4. Bitcoin's Blockchain Loses Its Appeal. Blockchain technology keeps evolving and there are other cryptocurrencies such as Ethereum, Ripple, and Bitcoin Cash competing against Bitcoin. What if Bitcoin's blockchain fails as a go-to option for businesses? Right now, more than 150 organizations are currently testing a version of Ethereum's blockchain, which supports smart contracts. These are protocols that help facilitate, verify, and enforce the negotiation of a contract, and they provide a marked distinction from bitcoin's blockchain. If bitcoin's blockchain fails to differentiate itself and attract enterprises, Bitcoin's price could suffer.
It is a daunting task for an investor to pick the one right cryptocurrency out of a thousand. Even if you have chosen the one that has staying power, you still need to be ready for extreme volatility which could mean losing 30% in one day. You must not invest in Bitcoin if you cannot afford losing your investment.
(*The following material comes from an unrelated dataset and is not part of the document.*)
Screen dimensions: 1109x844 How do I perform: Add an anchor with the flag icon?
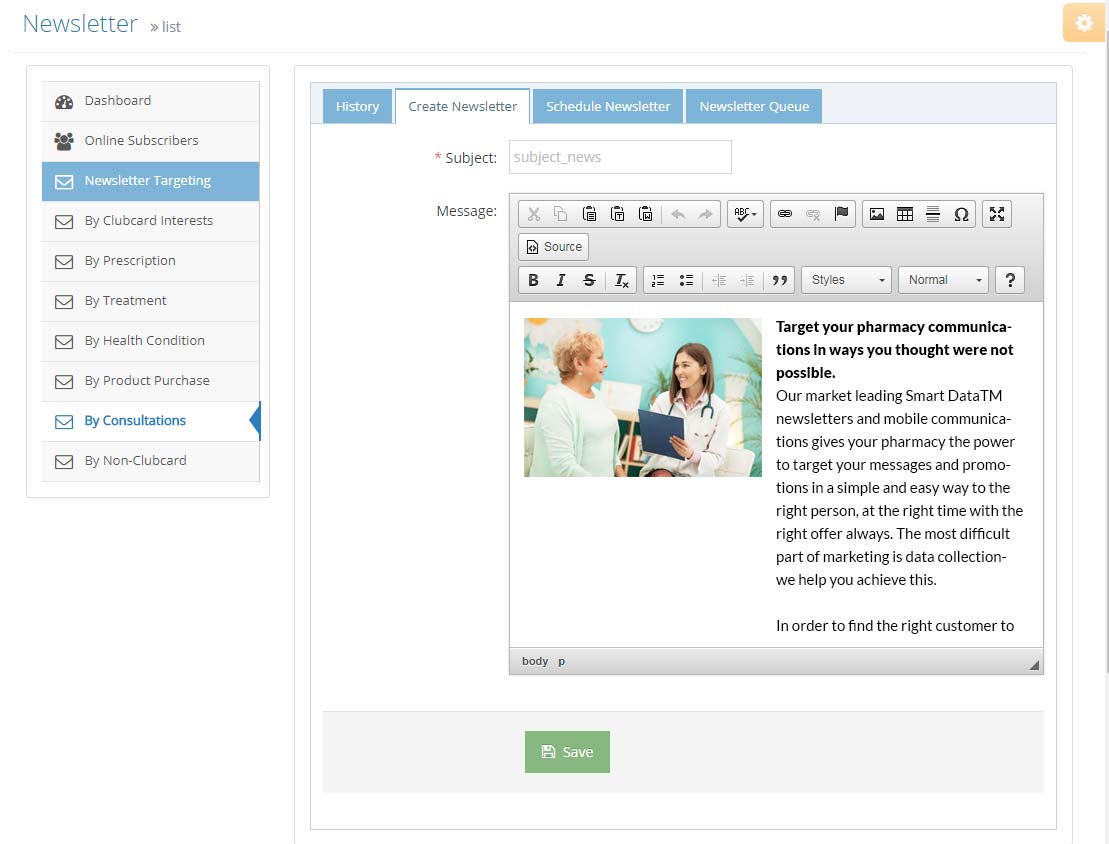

There’s still huge potential in the blockchain technology. Bitcoin may be a bubble right now but it might not be long before massive acceptance and usage justifies the price.
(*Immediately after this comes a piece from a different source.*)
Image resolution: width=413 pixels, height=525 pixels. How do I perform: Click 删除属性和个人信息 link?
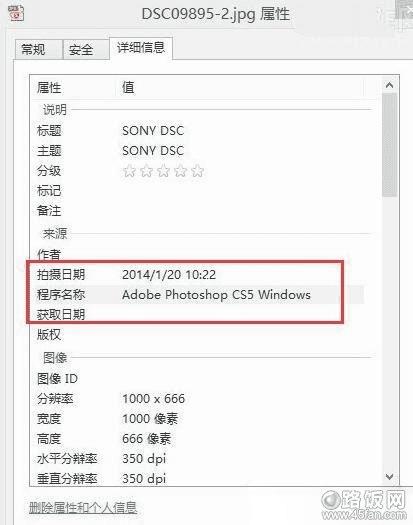coord(83,508)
Are there Bitcoin alternatives that you can invest in with lower risks?
I think the focus here is blockchain technology that makes doing businesses more efficiently than ever. There are companies that may benefit from the Bitcoin craze in some ways but also have other things going for them. For example, stock exchanges, CME and CBOE may benefit from better trading technology with lower labor costs.
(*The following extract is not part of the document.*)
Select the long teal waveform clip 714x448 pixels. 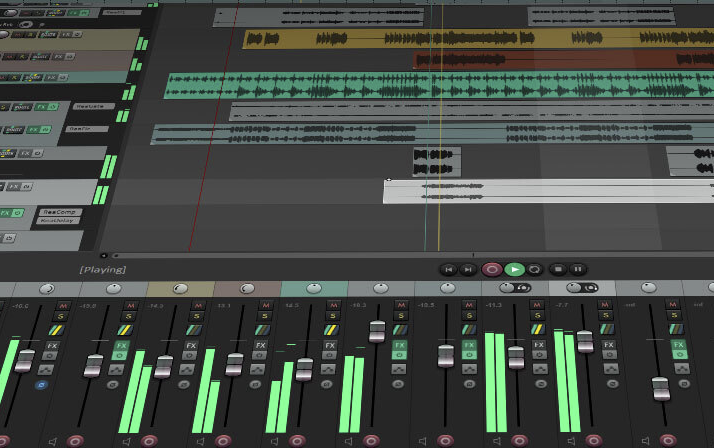pos(300,85)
When the internet was gaining popularity in mid-1990s, many internet companies stocks with .com in their names were sold at high prices with little or no earnings. The stock markets had corrections eventually to weed out the bad ones. The internet was an evolutionary technology and the companies such as Amazon, Apple, eBay, Paypal, and Google that adapted well to utilize it to conduct business have become major players on the internet.
Similarly, the companies that continue to innovate by using blockchain technology are the ones likely to succeed. In addition, there are a few new ETFs that invest in blockchain technology companies, allowing investors to spread the risk beyond owning a single stock.
In summary, there are significant risks relating to investing in Bitcoin right now. Based on the various risks discussed in this blog, I would not include Bitcoin as part of a diversified portfolio. For someone who has the urge to dabble in Bitcoin hoping it will triple in price in one year, my advice is to limit to no more than 2% of your entire portfolio so you can afford losing it. It's similar to a lottery ticket, if you have the right one, a small bet may give you gigantic return.